Passati i timori per la salute di Papa Francesco e vista all’opera la squadra vaticana che lo ha sostenuto durante gli impegnativi riti della Settimana Santa (dal Prefetto per la Congregazione dei Santi, cardinal Re, al vice decano del collegio cardinalizio, cardinal Sandri), oggi festeggiamo la Pasqua ascoltando le parole che Bergoglio pronuncerà dalla loggia centrale di San Pietro.
La Basilica si riconferma come luogo di culto centrale della cristianità.

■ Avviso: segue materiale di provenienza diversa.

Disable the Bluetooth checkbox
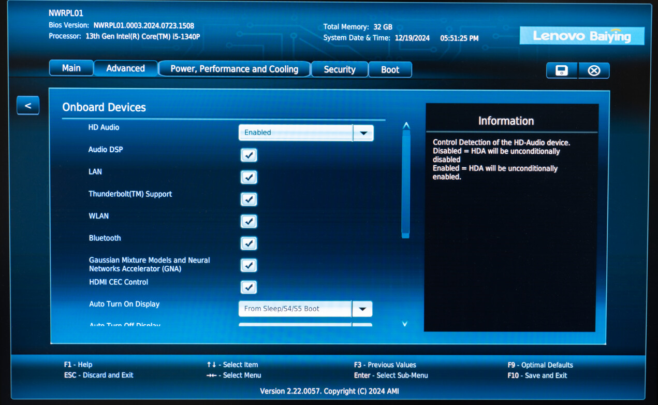tap(249, 243)
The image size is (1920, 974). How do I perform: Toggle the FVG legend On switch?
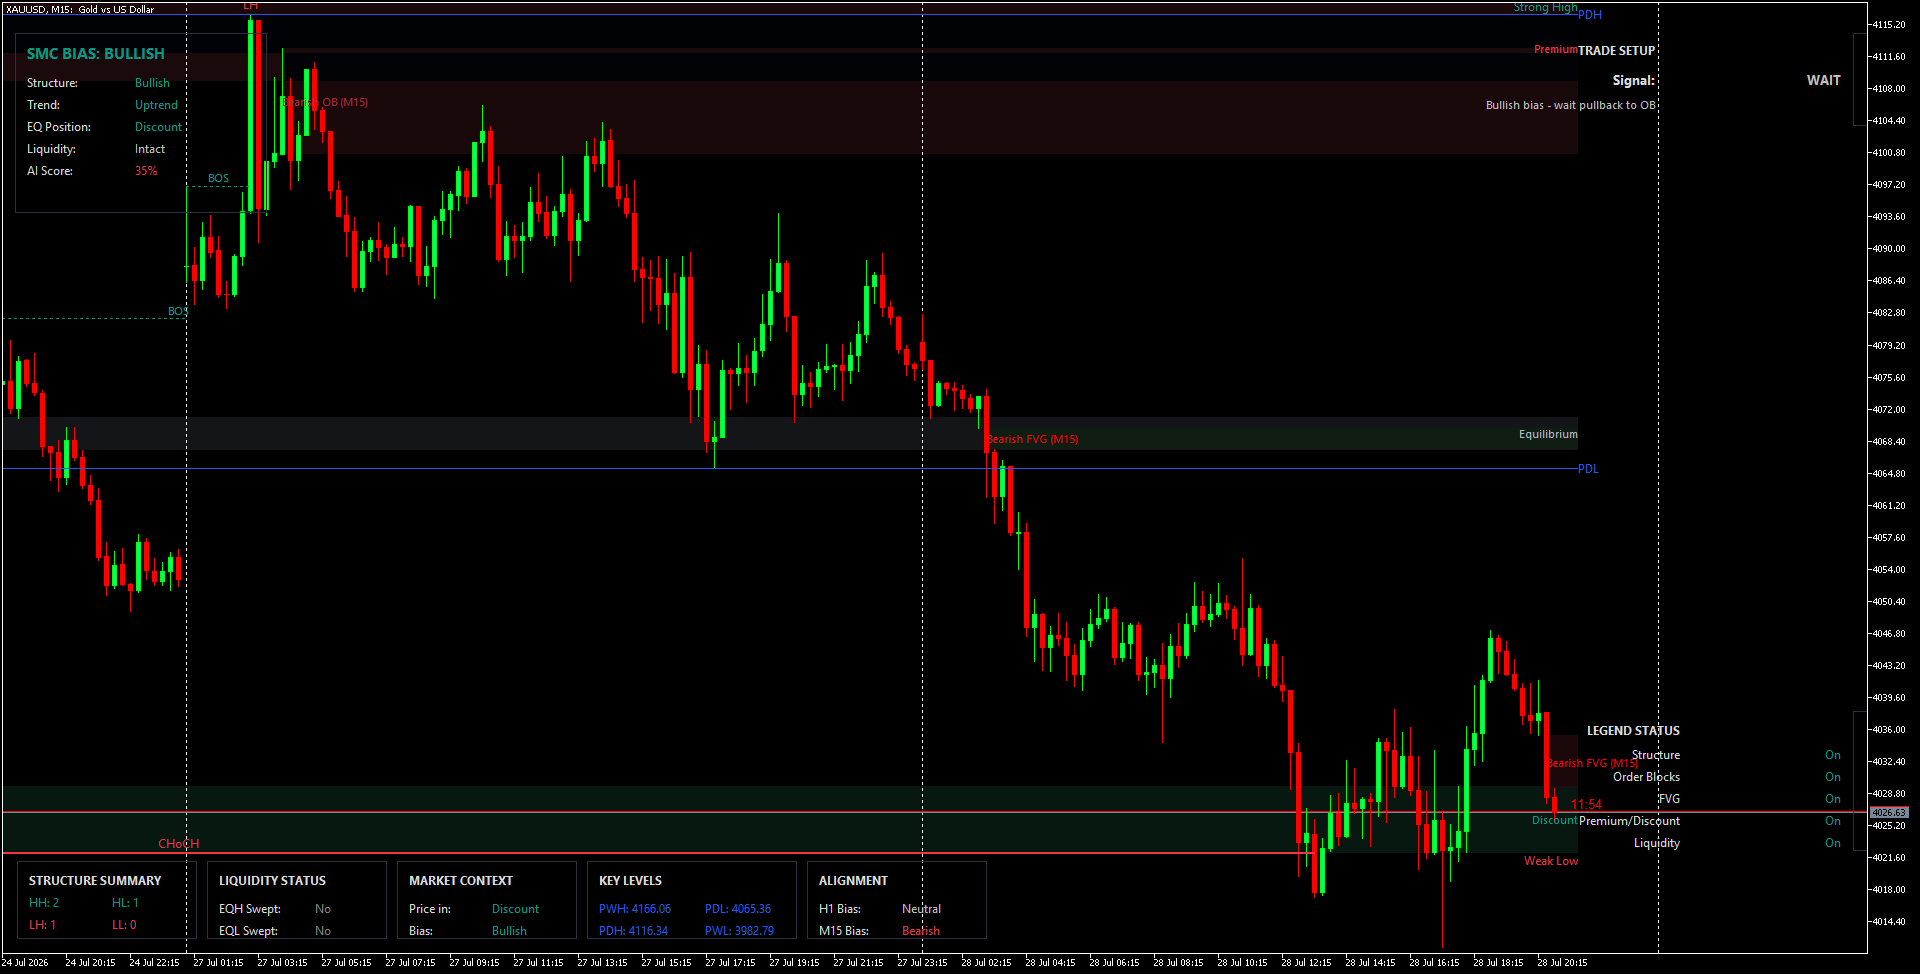pyautogui.click(x=1832, y=799)
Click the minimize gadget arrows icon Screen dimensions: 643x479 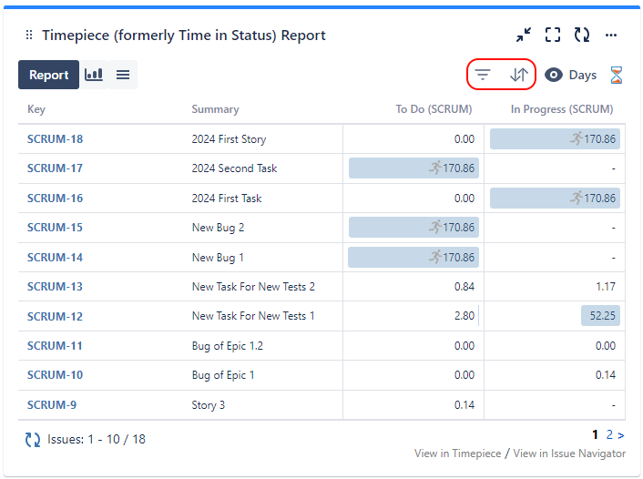tap(524, 36)
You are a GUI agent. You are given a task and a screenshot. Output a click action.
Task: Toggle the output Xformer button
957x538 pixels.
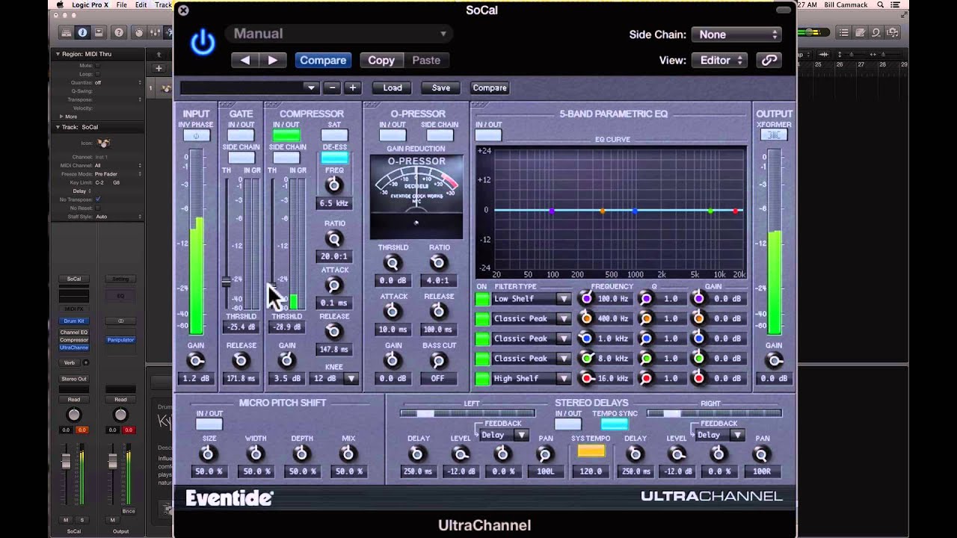(774, 135)
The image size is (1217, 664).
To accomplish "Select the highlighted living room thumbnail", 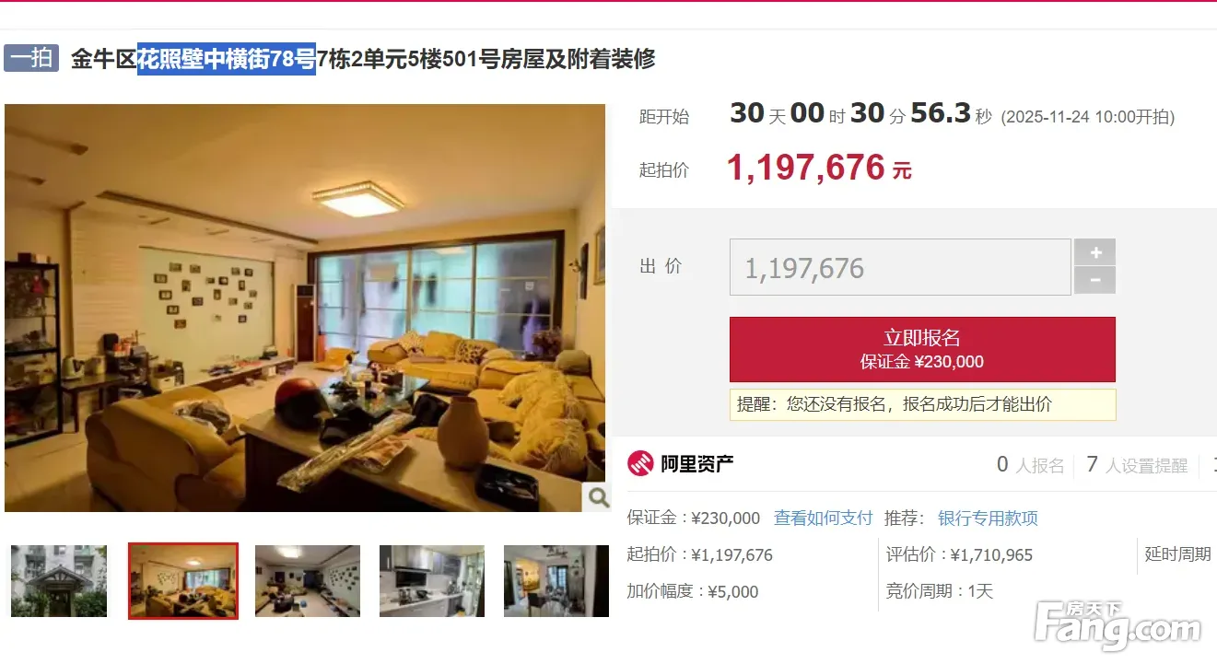I will pos(183,581).
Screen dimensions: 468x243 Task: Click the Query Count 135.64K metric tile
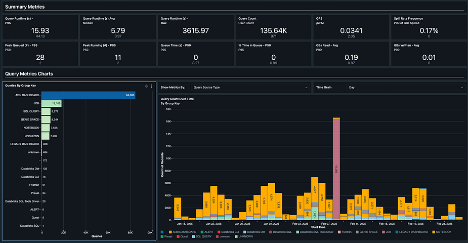(273, 27)
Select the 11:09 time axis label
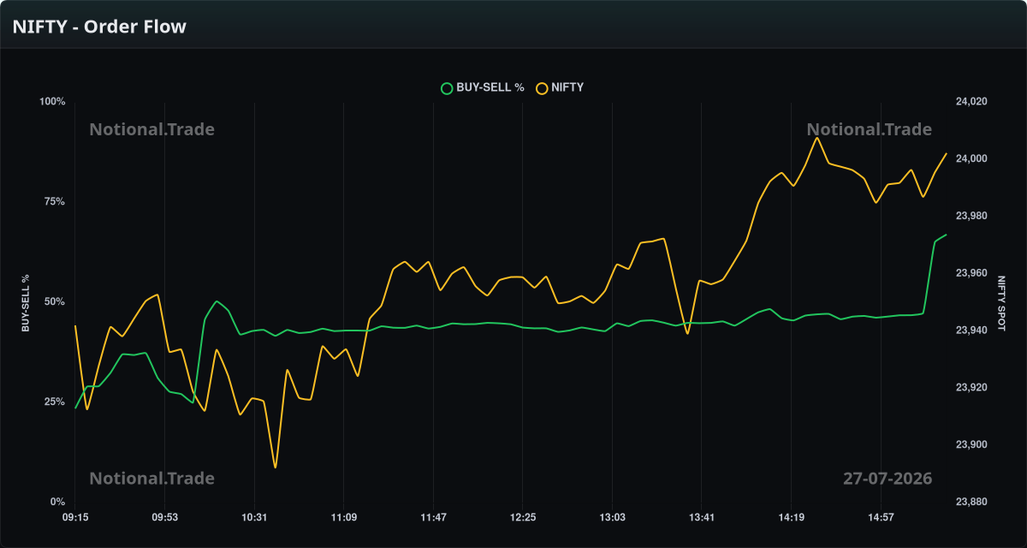 click(x=343, y=517)
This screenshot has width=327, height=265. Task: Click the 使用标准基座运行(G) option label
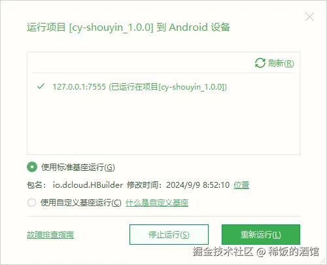tap(78, 168)
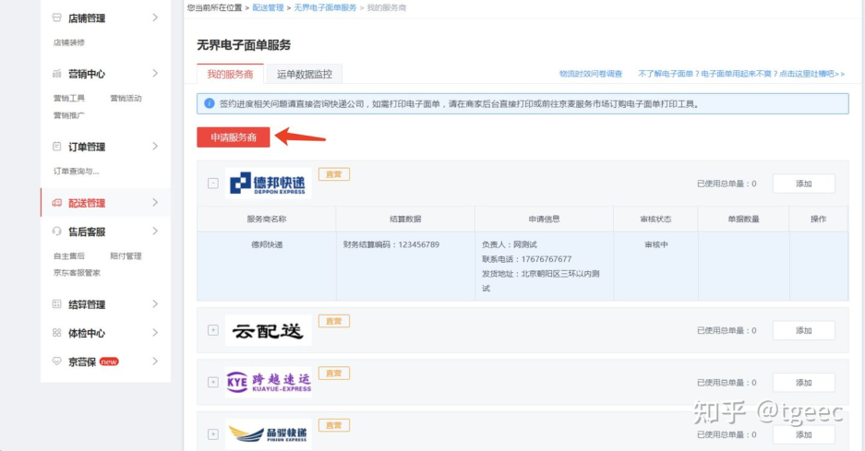Click 添加 button for 德邦快递
The height and width of the screenshot is (451, 865).
click(x=803, y=184)
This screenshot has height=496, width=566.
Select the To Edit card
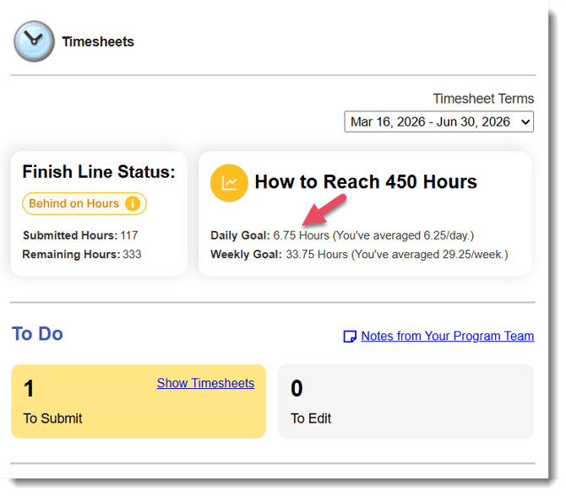tap(405, 402)
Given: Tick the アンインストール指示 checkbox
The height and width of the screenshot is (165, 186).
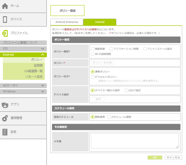Looking at the screenshot, I should 145,49.
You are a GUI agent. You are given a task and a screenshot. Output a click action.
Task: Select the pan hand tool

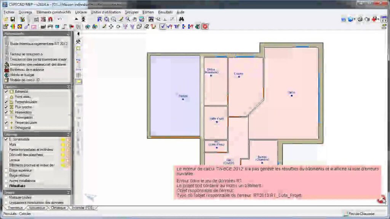134,19
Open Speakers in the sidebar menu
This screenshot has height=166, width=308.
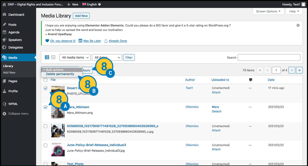pos(15,40)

Ma nella lunga e tormentata storia di Roma non è sempre stato così. Per molti secoli l’asse tra San Giovanni e Santa Croce in Gerusalemme ha infatti costituito il centro della liturgia della Settimana Santa. Dai documenti sappiamo che dal sesto secolo in poi il Papa celebrava la Messa del Giovedì Santo nella cattedrale in Laterano. La liturgia del Venerdì Santo si svolgeva invece nella Basilica di Santa Croce. La chiesa fondata da Costantino nel 300 d.C. conserva un chiodo ed alcuni frammenti della Croce del Cristo portati dalla mamma dell’imperatore, Sant’ Elena, da Gerusalemme a Roma come racconta Evelyn Waugh nel suo bel romanzo storico “Elena”.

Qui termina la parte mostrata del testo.